# Recorded data
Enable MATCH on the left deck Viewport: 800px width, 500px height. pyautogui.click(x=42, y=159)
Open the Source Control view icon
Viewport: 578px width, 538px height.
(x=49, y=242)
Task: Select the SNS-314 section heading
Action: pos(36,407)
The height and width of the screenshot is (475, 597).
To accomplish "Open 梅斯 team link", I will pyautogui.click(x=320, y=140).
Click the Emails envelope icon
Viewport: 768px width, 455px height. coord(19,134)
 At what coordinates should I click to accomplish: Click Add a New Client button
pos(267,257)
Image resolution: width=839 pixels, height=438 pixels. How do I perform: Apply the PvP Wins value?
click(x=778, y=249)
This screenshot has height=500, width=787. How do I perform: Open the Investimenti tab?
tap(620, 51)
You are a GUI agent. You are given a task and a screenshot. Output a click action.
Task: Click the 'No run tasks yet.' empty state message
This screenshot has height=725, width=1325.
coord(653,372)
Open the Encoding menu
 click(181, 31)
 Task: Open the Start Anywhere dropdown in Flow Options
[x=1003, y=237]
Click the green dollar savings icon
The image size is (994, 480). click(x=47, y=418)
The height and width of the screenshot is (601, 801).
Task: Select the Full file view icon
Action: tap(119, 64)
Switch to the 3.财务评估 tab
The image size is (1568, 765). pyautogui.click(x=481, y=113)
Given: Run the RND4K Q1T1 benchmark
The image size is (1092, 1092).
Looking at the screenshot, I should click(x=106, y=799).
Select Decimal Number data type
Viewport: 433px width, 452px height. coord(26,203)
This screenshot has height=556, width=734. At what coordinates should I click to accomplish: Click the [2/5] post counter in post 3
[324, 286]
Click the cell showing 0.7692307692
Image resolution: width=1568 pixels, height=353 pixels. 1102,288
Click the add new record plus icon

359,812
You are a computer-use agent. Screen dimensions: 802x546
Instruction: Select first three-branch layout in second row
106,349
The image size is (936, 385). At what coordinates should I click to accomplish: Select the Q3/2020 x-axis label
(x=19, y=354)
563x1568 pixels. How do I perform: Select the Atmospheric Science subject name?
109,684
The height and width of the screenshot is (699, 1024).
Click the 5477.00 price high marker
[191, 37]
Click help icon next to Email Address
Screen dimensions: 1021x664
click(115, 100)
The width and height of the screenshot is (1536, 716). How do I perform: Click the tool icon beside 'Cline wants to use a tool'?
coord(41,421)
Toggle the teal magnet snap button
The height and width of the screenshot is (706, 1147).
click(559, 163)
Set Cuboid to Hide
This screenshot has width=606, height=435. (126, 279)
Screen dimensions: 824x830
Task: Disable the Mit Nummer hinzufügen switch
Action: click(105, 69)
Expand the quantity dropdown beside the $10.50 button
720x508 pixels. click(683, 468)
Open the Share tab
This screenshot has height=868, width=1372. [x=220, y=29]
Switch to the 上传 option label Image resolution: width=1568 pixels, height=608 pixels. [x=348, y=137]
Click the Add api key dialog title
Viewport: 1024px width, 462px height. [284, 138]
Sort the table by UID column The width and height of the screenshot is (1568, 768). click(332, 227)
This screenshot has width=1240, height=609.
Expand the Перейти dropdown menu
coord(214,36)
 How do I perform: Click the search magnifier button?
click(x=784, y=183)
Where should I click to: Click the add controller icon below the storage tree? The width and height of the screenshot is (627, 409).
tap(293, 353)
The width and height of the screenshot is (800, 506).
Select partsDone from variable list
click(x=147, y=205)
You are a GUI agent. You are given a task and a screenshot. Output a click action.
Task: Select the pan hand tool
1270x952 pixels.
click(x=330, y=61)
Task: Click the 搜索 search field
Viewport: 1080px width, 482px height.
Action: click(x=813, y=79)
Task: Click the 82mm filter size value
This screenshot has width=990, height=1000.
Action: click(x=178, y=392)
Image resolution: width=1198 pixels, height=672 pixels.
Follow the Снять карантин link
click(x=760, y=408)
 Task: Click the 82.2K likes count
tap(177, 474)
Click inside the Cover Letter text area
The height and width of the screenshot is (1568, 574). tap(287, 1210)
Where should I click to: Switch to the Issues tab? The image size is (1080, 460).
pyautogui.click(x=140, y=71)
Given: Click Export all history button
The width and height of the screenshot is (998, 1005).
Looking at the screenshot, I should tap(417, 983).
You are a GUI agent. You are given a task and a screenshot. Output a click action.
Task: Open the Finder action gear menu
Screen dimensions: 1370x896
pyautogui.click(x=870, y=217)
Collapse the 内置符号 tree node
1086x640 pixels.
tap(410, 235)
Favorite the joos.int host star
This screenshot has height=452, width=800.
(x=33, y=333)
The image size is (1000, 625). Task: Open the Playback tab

# Task goal
Reproduce the full listing above, keeping every line intact.

# Response box
Enable MATCH on the left deck Viewport: 800px width, 500px height. pyautogui.click(x=42, y=159)
Open the Source Control view icon
Viewport: 578px width, 538px height.
(x=49, y=242)
Task: Select the SNS-314 section heading
Action: pos(36,407)
The height and width of the screenshot is (475, 597).
To accomplish "Open 梅斯 team link", I will pyautogui.click(x=320, y=140).
Click the Emails envelope icon
Viewport: 768px width, 455px height. coord(19,134)
 At what coordinates should I click to accomplish: Click Add a New Client button
pos(267,257)
Image resolution: width=839 pixels, height=438 pixels. How do I perform: Apply the PvP Wins value?
click(x=778, y=249)
This screenshot has height=500, width=787. How do I perform: Open the Investimenti tab?
tap(620, 51)
You are a GUI agent. You are given a task and a screenshot. Output a click action.
Task: Click the 'No run tasks yet.' empty state message
This screenshot has height=725, width=1325.
coord(653,372)
Open the Encoding menu
 click(181, 31)
 Task: Open the Start Anywhere dropdown in Flow Options
[x=1003, y=237]
Click the green dollar savings icon
The image size is (994, 480). click(x=47, y=418)
The height and width of the screenshot is (601, 801).
Task: Select the Full file view icon
Action: tap(119, 64)
Switch to the 3.财务评估 tab
The image size is (1568, 765). pyautogui.click(x=481, y=113)
Given: Run the RND4K Q1T1 benchmark
The image size is (1092, 1092).
Looking at the screenshot, I should click(x=106, y=799).
Select Decimal Number data type
Viewport: 433px width, 452px height. coord(26,203)
This screenshot has height=556, width=734. At what coordinates should I click to accomplish: Click the [2/5] post counter in post 3
[324, 286]
Click the cell showing 0.7692307692
Image resolution: width=1568 pixels, height=353 pixels. 1102,288
Click the add new record plus icon

359,812
You are a computer-use agent. Screen dimensions: 802x546
Instruction: Select first three-branch layout in second row
106,349
The image size is (936, 385). At what coordinates should I click to accomplish: Select the Q3/2020 x-axis label
(x=19, y=354)
563x1568 pixels. How do I perform: Select the Atmospheric Science subject name?
109,684
The height and width of the screenshot is (699, 1024).
Click the 5477.00 price high marker
[191, 37]
Click help icon next to Email Address
Screen dimensions: 1021x664
click(115, 100)
The width and height of the screenshot is (1536, 716). How do I perform: Click the tool icon beside 'Cline wants to use a tool'?
coord(41,421)
Toggle the teal magnet snap button
The height and width of the screenshot is (706, 1147).
click(559, 163)
Set Cuboid to Hide
This screenshot has width=606, height=435. (126, 279)
Screen dimensions: 824x830
Task: Disable the Mit Nummer hinzufügen switch
Action: click(105, 69)
Expand the quantity dropdown beside the $10.50 button
720x508 pixels. click(683, 468)
Open the Share tab
This screenshot has height=868, width=1372. [x=220, y=29]
Switch to the 上传 option label Image resolution: width=1568 pixels, height=608 pixels. [x=348, y=137]
Click the Add api key dialog title
Viewport: 1024px width, 462px height. [284, 138]
Sort the table by UID column The width and height of the screenshot is (1568, 768). click(332, 227)
This screenshot has width=1240, height=609.
Expand the Перейти dropdown menu
coord(214,36)
 How do I perform: Click the search magnifier button?
click(x=784, y=183)
Where should I click to: Click the add controller icon below the storage tree? The width and height of the screenshot is (627, 409).
tap(293, 353)
The width and height of the screenshot is (800, 506).
Select partsDone from variable list
click(x=147, y=205)
You are a GUI agent. You are given a task and a screenshot. Output a click action.
Task: Select the pan hand tool
1270x952 pixels.
click(x=330, y=61)
Task: Click the 搜索 search field
Viewport: 1080px width, 482px height.
Action: click(x=813, y=79)
Task: Click the 82mm filter size value
This screenshot has width=990, height=1000.
Action: click(x=178, y=392)
Image resolution: width=1198 pixels, height=672 pixels.
Follow the Снять карантин link
click(x=760, y=408)
 Task: Click the 82.2K likes count
tap(177, 474)
Click inside the Cover Letter text area
The height and width of the screenshot is (1568, 574). tap(287, 1210)
Where should I click to: Switch to the Issues tab? The image size is (1080, 460).
pyautogui.click(x=140, y=71)
Given: Click Export all history button
The width and height of the screenshot is (998, 1005).
Looking at the screenshot, I should tap(417, 983).
You are a GUI agent. You are given a task and a screenshot. Output a click action.
Task: Open the Finder action gear menu
Screen dimensions: 1370x896
pyautogui.click(x=870, y=217)
Collapse the 内置符号 tree node
1086x640 pixels.
tap(410, 235)
Favorite the joos.int host star
This screenshot has height=452, width=800.
(x=33, y=333)
The image size is (1000, 625). Task: Open the Playback tab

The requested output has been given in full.